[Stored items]
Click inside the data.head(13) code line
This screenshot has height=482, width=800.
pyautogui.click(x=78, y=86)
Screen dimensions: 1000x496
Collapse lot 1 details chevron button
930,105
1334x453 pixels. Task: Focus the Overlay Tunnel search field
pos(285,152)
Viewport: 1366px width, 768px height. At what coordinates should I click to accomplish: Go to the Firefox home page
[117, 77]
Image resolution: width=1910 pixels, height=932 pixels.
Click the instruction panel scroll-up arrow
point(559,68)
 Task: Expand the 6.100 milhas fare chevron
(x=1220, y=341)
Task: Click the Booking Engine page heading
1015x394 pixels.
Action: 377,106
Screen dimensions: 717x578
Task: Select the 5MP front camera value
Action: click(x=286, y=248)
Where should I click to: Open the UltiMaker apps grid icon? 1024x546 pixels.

Required work> Repeat the data verbatim.

Exercise result>
Click inside the data.head(13) code line
This screenshot has height=482, width=800.
pyautogui.click(x=78, y=86)
Screen dimensions: 1000x496
Collapse lot 1 details chevron button
930,105
1334x453 pixels. Task: Focus the Overlay Tunnel search field
pos(285,152)
Viewport: 1366px width, 768px height. At what coordinates should I click to accomplish: Go to the Firefox home page
[117, 77]
Image resolution: width=1910 pixels, height=932 pixels.
Click the instruction panel scroll-up arrow
point(559,68)
 Task: Expand the 6.100 milhas fare chevron
(x=1220, y=341)
Task: Click the Booking Engine page heading
1015x394 pixels.
Action: 377,106
Screen dimensions: 717x578
Task: Select the 5MP front camera value
Action: click(x=286, y=248)
Where should I click to: Open the UltiMaker apps grid icon? 1024x546 pixels.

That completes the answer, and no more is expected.